### Excerpted data

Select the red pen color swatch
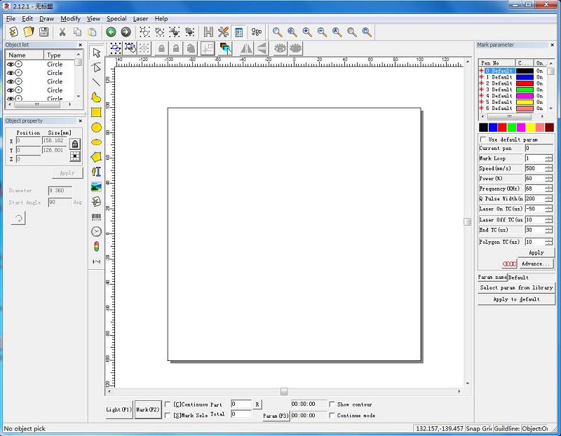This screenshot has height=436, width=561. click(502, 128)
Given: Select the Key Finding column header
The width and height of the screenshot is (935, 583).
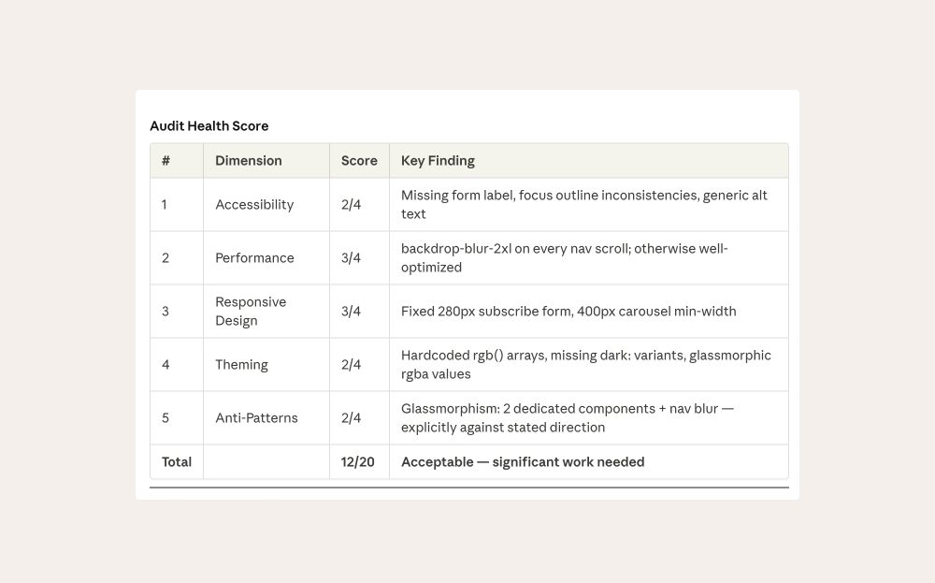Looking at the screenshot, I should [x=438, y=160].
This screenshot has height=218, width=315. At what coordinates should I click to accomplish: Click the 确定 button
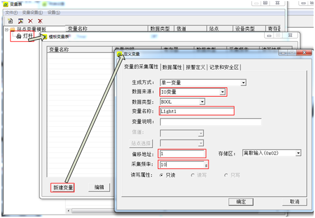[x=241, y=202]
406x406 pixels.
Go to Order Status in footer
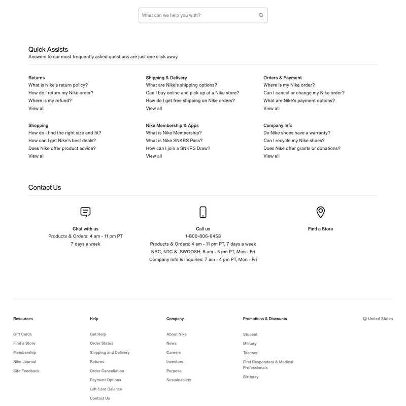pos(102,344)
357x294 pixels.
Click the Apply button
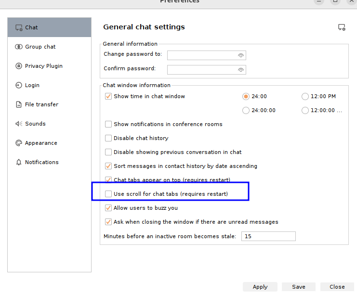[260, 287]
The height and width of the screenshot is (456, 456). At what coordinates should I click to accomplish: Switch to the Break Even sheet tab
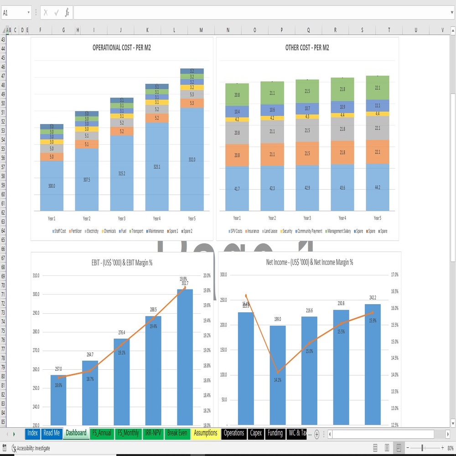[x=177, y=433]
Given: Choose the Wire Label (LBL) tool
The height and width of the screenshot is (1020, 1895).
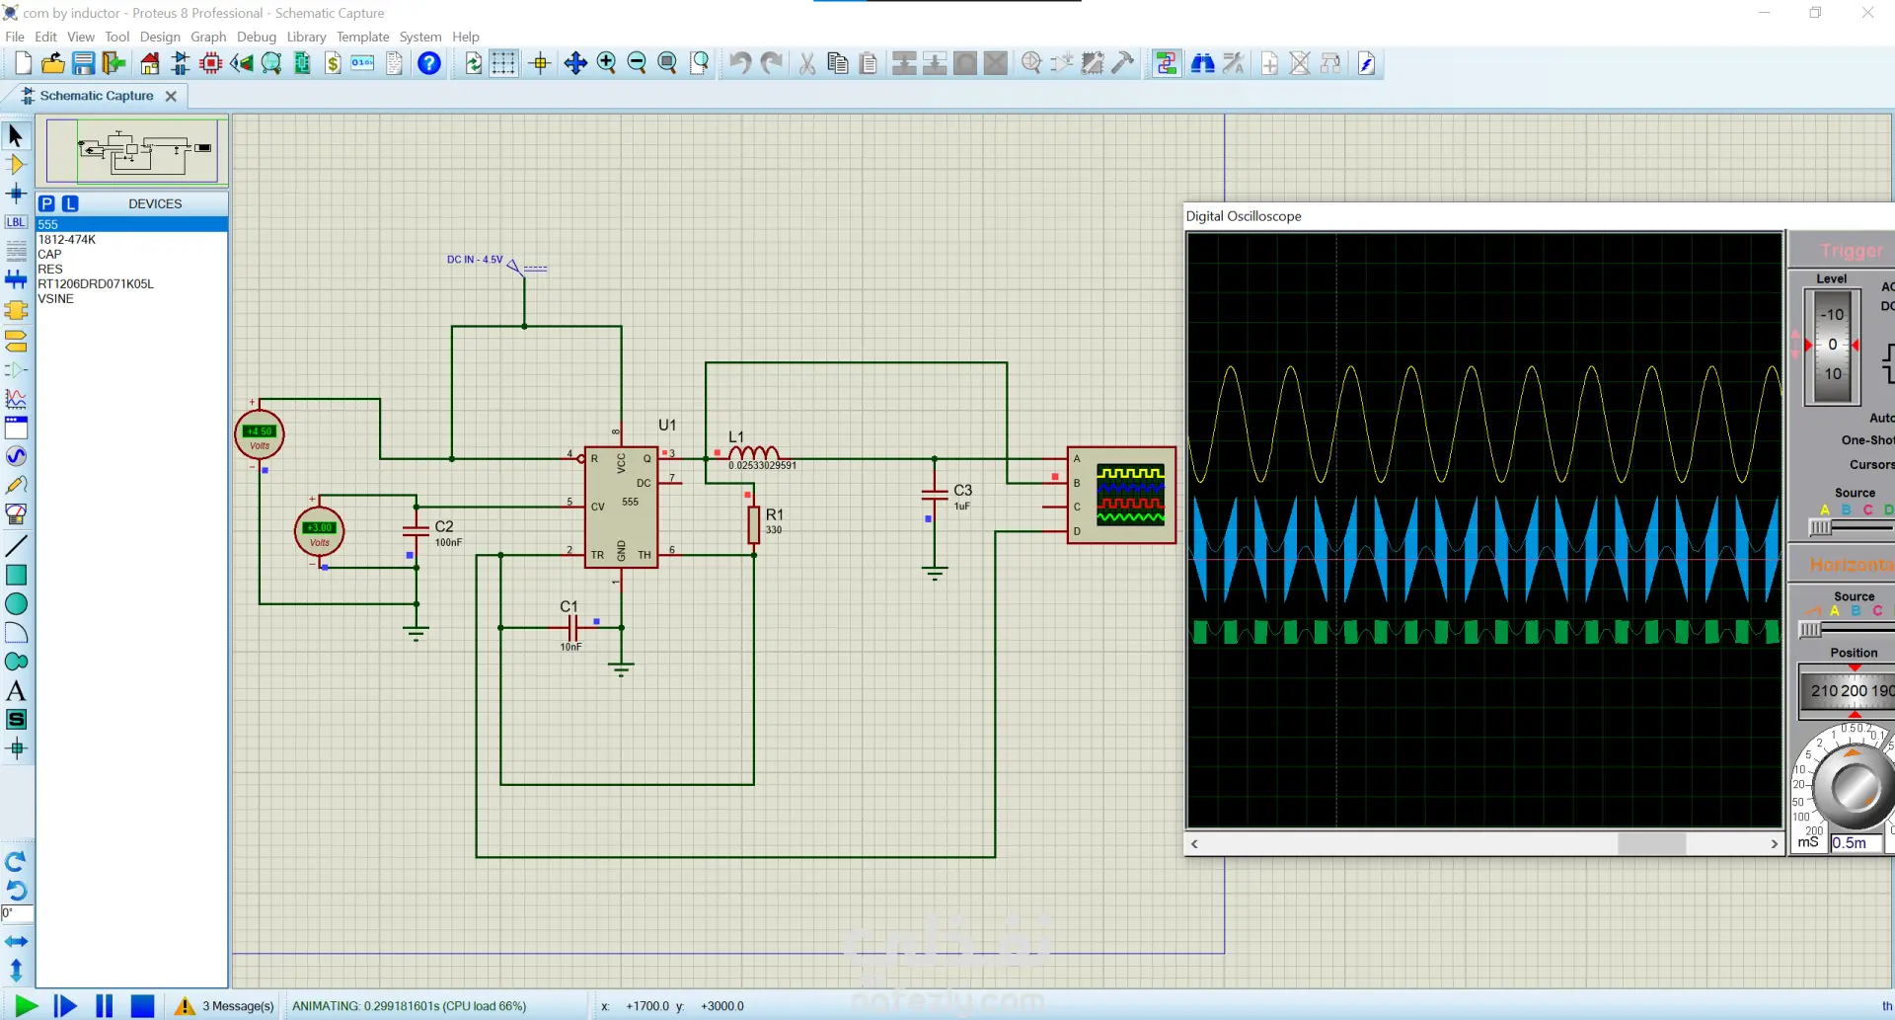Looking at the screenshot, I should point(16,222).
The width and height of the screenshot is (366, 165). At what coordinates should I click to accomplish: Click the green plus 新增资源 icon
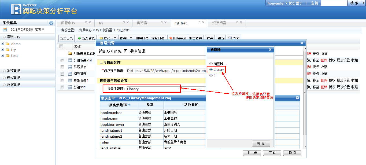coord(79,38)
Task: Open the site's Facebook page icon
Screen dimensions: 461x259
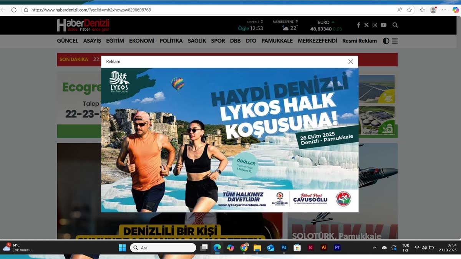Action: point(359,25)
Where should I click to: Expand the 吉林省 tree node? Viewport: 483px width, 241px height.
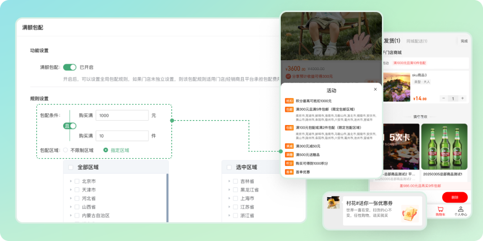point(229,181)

* * *

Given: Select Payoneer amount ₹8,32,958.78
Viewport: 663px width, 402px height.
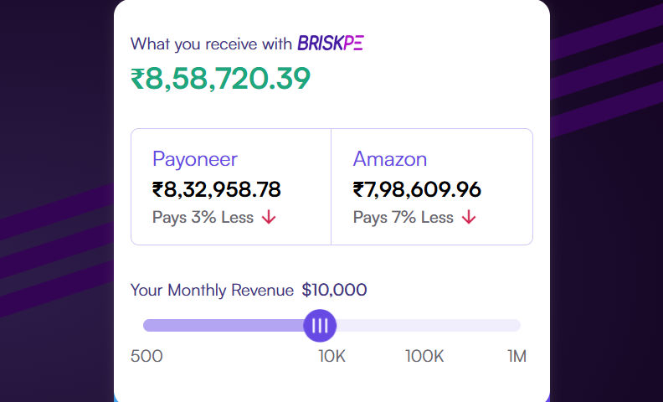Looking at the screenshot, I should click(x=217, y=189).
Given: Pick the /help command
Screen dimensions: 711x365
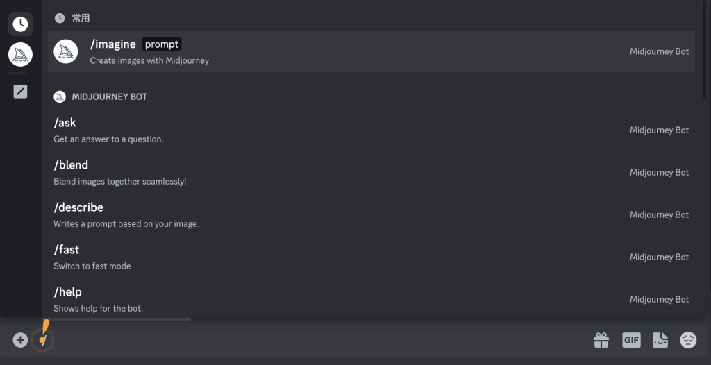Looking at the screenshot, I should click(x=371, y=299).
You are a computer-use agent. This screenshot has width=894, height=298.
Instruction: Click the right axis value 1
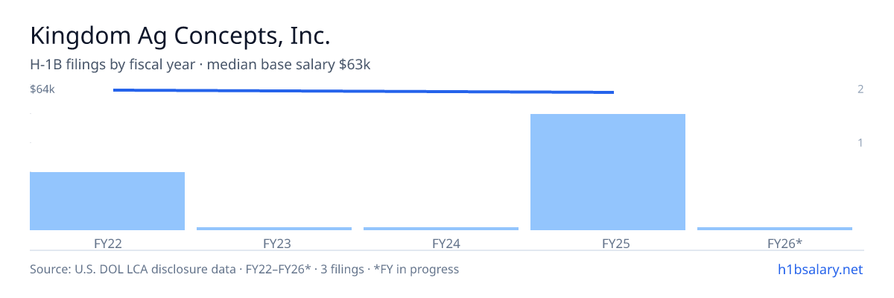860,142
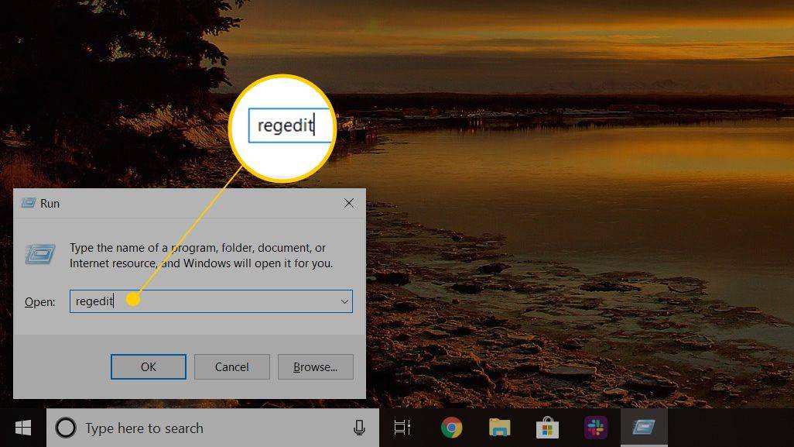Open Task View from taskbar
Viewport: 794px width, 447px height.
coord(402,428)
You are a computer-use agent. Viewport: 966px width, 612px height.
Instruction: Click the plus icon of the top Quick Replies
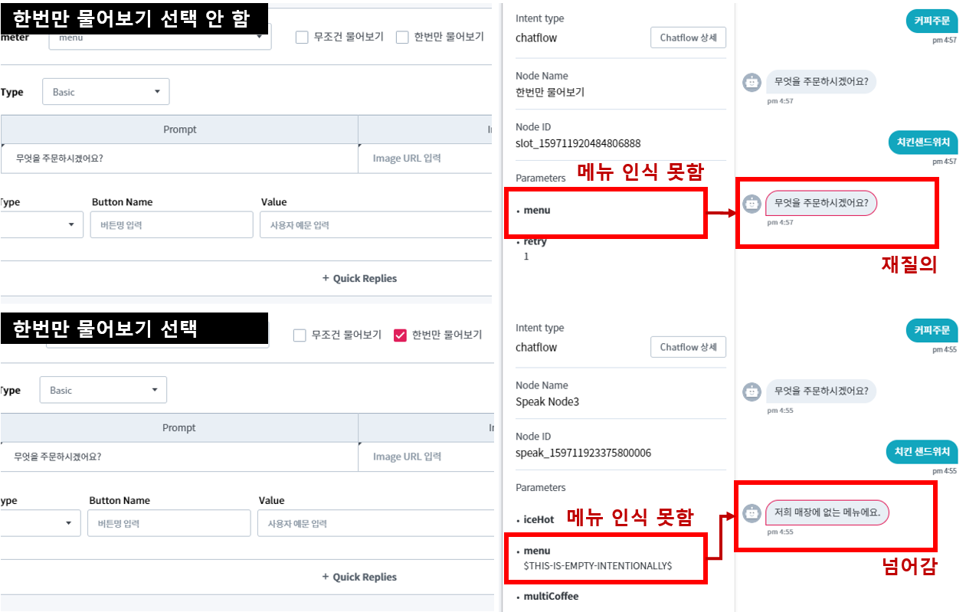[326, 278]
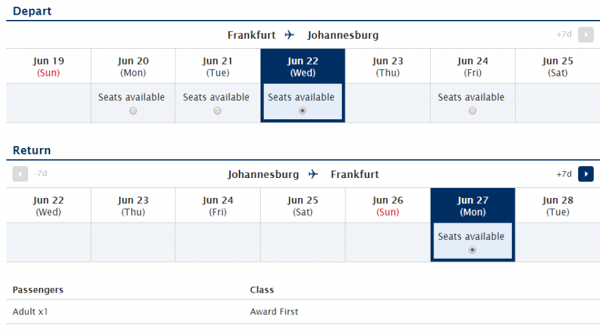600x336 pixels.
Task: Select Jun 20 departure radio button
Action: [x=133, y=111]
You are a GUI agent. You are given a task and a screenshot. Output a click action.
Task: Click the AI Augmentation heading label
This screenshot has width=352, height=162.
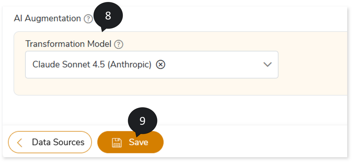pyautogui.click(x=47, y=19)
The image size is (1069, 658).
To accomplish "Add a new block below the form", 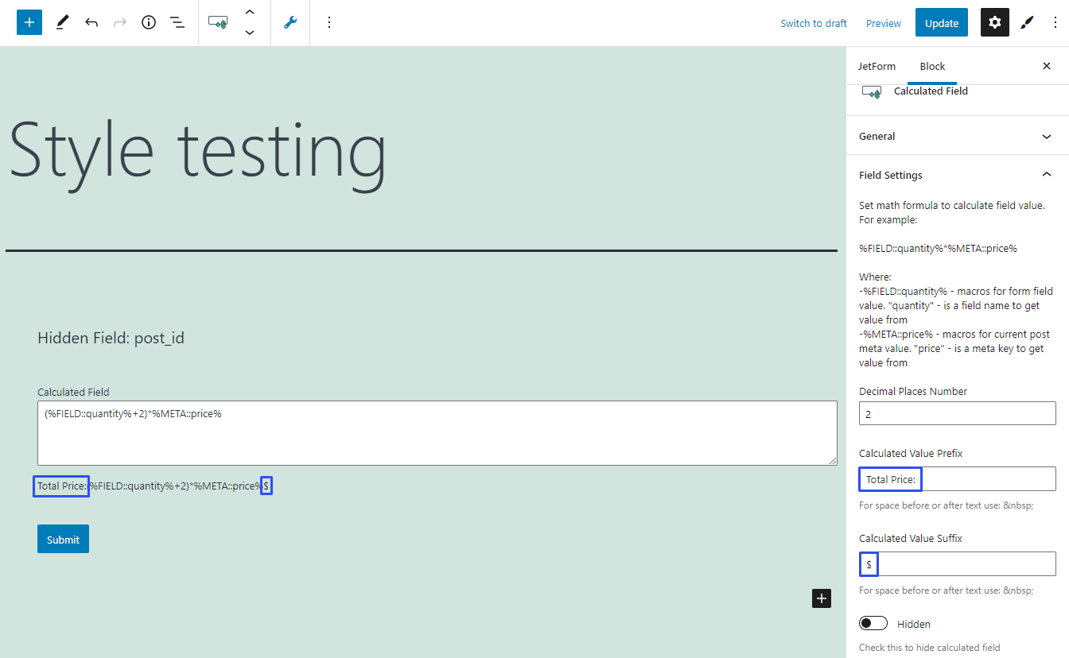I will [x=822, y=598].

### Task description
Gather each line in these records that contains the string "agent".

### Response area
You are a computer-use agent. This screenshot has width=894, height=298.
You are a computer-use agent. Viewport: 966px width, 612px height.
You are a GUI agent. You are given a task and a screenshot. Output a click action.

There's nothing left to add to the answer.